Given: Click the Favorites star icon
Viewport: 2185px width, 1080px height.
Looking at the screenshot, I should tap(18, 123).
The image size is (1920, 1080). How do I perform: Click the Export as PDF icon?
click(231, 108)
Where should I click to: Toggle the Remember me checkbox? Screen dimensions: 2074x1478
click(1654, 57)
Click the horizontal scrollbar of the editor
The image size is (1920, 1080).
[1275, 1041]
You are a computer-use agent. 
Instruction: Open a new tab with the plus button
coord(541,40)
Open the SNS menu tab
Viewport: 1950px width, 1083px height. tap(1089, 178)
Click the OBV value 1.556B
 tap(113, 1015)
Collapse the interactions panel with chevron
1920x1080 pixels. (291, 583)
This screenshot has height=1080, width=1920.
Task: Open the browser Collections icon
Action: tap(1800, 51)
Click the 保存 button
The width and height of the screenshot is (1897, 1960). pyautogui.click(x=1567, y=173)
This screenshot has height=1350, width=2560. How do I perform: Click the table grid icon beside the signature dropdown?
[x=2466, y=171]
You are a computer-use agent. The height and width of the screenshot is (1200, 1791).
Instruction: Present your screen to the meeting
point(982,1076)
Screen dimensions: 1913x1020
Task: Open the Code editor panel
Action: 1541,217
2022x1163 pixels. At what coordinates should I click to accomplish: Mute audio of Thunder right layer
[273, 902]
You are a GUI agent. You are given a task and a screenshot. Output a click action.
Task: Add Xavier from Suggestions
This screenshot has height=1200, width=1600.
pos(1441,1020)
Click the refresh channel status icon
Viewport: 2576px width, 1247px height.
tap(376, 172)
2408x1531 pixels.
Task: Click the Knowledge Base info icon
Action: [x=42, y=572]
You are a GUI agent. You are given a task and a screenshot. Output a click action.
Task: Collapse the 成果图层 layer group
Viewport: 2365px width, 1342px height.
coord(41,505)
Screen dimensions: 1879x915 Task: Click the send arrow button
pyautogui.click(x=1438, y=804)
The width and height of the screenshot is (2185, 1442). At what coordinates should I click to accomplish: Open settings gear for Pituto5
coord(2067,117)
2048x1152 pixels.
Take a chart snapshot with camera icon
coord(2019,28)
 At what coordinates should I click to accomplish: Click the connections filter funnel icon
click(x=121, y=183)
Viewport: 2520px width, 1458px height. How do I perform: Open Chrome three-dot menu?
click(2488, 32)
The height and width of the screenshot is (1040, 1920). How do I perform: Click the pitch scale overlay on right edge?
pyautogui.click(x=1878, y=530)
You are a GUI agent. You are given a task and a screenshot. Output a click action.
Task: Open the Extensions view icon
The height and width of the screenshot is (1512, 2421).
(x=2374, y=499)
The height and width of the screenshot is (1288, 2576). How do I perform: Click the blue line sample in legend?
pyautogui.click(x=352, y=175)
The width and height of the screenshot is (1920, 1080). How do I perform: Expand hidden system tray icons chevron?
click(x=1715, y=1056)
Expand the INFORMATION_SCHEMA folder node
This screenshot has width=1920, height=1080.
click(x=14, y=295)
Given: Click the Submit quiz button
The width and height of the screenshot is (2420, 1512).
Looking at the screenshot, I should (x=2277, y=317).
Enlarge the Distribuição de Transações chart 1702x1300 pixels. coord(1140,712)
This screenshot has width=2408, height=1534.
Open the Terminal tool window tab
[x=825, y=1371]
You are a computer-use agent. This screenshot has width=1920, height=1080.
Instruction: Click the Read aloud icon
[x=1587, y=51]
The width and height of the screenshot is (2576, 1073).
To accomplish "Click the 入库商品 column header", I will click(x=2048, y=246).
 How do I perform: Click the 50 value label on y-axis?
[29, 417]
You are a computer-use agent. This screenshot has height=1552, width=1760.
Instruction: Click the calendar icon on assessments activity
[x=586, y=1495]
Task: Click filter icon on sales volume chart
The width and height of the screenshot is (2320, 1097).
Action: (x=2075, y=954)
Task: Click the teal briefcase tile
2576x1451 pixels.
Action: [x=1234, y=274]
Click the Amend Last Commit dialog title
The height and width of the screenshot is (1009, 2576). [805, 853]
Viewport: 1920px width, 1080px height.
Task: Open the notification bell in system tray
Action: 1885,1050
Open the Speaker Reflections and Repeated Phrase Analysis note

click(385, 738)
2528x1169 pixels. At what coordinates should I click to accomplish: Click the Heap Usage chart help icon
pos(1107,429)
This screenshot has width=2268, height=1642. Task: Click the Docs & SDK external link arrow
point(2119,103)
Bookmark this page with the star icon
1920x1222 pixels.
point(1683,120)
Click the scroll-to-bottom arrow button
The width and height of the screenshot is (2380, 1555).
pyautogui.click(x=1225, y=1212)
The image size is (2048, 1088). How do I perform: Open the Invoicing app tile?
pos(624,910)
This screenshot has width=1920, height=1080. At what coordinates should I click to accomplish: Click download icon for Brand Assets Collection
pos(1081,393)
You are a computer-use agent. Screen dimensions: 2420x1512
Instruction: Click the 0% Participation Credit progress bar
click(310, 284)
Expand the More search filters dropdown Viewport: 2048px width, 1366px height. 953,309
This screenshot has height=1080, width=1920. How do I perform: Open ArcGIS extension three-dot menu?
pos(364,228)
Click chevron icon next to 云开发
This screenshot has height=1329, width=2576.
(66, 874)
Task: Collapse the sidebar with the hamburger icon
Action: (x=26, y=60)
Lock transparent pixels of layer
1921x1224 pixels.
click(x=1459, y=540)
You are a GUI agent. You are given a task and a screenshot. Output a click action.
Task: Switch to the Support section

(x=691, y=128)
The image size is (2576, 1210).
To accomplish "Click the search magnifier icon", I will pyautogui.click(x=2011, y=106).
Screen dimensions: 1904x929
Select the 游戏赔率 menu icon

● ● ● ●

Assignment: Using the data above, reproduce every line exactly.

Expected answer:
Given: Click the Favorites star icon
Viewport: 2185px width, 1080px height.
Looking at the screenshot, I should tap(18, 123).
The image size is (1920, 1080). How do I perform: Click the Export as PDF icon?
click(231, 108)
Where should I click to: Toggle the Remember me checkbox? Screen dimensions: 2074x1478
click(1654, 57)
Click the horizontal scrollbar of the editor
The image size is (1920, 1080).
[1275, 1041]
You are a computer-use agent. 
Instruction: Open a new tab with the plus button
coord(541,40)
Open the SNS menu tab
Viewport: 1950px width, 1083px height. tap(1089, 178)
Click the OBV value 1.556B
 tap(113, 1015)
Collapse the interactions panel with chevron
1920x1080 pixels. (291, 583)
This screenshot has height=1080, width=1920.
Task: Open the browser Collections icon
Action: tap(1800, 51)
Click the 保存 button
The width and height of the screenshot is (1897, 1960). pyautogui.click(x=1567, y=173)
This screenshot has height=1350, width=2560. How do I perform: Click the table grid icon beside the signature dropdown?
[x=2466, y=171]
You are a computer-use agent. The height and width of the screenshot is (1200, 1791).
Instruction: Present your screen to the meeting
point(982,1076)
Screen dimensions: 1913x1020
Task: Open the Code editor panel
Action: 1541,217
2022x1163 pixels. At what coordinates should I click to accomplish: Mute audio of Thunder right layer
[273, 902]
You are a GUI agent. You are given a task and a screenshot. Output a click action.
Task: Add Xavier from Suggestions
This screenshot has height=1200, width=1600.
pos(1441,1020)
Click the refresh channel status icon
Viewport: 2576px width, 1247px height.
tap(376, 172)
2408x1531 pixels.
Task: Click the Knowledge Base info icon
Action: [x=42, y=572]
You are a GUI agent. You are given a task and a screenshot. Output a click action.
Task: Collapse the 成果图层 layer group
Viewport: 2365px width, 1342px height.
coord(41,505)
Screen dimensions: 1879x915 Task: Click the send arrow button
pyautogui.click(x=1438, y=804)
The width and height of the screenshot is (2185, 1442). At what coordinates should I click to accomplish: Open settings gear for Pituto5
coord(2067,117)
2048x1152 pixels.
Take a chart snapshot with camera icon
coord(2019,28)
 At what coordinates should I click to accomplish: Click the connections filter funnel icon
click(x=121, y=183)
Viewport: 2520px width, 1458px height. How do I perform: Open Chrome three-dot menu?
click(2488, 32)
The height and width of the screenshot is (1040, 1920). How do I perform: Click the pitch scale overlay on right edge?
pyautogui.click(x=1878, y=530)
You are a GUI agent. You are given a task and a screenshot. Output a click action.
Task: Open the Extensions view icon
The height and width of the screenshot is (1512, 2421).
(x=2374, y=499)
The height and width of the screenshot is (1288, 2576). How do I perform: Click the blue line sample in legend?
pyautogui.click(x=352, y=175)
The width and height of the screenshot is (1920, 1080). How do I perform: Expand hidden system tray icons chevron?
click(x=1715, y=1056)
Expand the INFORMATION_SCHEMA folder node
This screenshot has width=1920, height=1080.
click(x=14, y=295)
Given: Click the Submit quiz button
The width and height of the screenshot is (2420, 1512).
Looking at the screenshot, I should (x=2277, y=317).
Enlarge the Distribuição de Transações chart 1702x1300 pixels. coord(1140,712)
This screenshot has width=2408, height=1534.
Open the Terminal tool window tab
[x=825, y=1371]
You are a computer-use agent. This screenshot has width=1920, height=1080.
Instruction: Click the Read aloud icon
[x=1587, y=51]
The width and height of the screenshot is (2576, 1073).
To accomplish "Click the 入库商品 column header", I will click(x=2048, y=246).
 How do I perform: Click the 50 value label on y-axis?
[29, 417]
You are a computer-use agent. This screenshot has height=1552, width=1760.
Instruction: Click the calendar icon on assessments activity
[x=586, y=1495]
Task: Click filter icon on sales volume chart
The width and height of the screenshot is (2320, 1097).
Action: (x=2075, y=954)
Task: Click the teal briefcase tile
2576x1451 pixels.
Action: [x=1234, y=274]
Click the Amend Last Commit dialog title
The height and width of the screenshot is (1009, 2576). [805, 853]
Viewport: 1920px width, 1080px height.
Task: Open the notification bell in system tray
Action: 1885,1050
Open the Speaker Reflections and Repeated Phrase Analysis note

click(385, 738)
2528x1169 pixels. At what coordinates should I click to accomplish: Click the Heap Usage chart help icon
pos(1107,429)
This screenshot has width=2268, height=1642. Task: Click the Docs & SDK external link arrow
point(2119,103)
Bookmark this page with the star icon
1920x1222 pixels.
point(1683,120)
Click the scroll-to-bottom arrow button
The width and height of the screenshot is (2380, 1555).
pyautogui.click(x=1225, y=1212)
The image size is (2048, 1088). How do I perform: Open the Invoicing app tile?
pos(624,910)
This screenshot has width=1920, height=1080. At what coordinates should I click to accomplish: Click download icon for Brand Assets Collection
pos(1081,393)
You are a computer-use agent. Screen dimensions: 2420x1512
Instruction: Click the 0% Participation Credit progress bar
click(310, 284)
Expand the More search filters dropdown Viewport: 2048px width, 1366px height. 953,309
This screenshot has height=1080, width=1920. How do I perform: Open ArcGIS extension three-dot menu?
pos(364,228)
Click chevron icon next to 云开发
This screenshot has height=1329, width=2576.
(66, 874)
Task: Collapse the sidebar with the hamburger icon
Action: (x=26, y=60)
Lock transparent pixels of layer
1921x1224 pixels.
click(x=1459, y=540)
You are a GUI agent. You are given a task and a screenshot. Output a click action.
Task: Switch to the Support section

(x=691, y=128)
The image size is (2576, 1210).
To accomplish "Click the search magnifier icon", I will pyautogui.click(x=2011, y=106).
Screen dimensions: 1904x929
Select the 游戏赔率 menu icon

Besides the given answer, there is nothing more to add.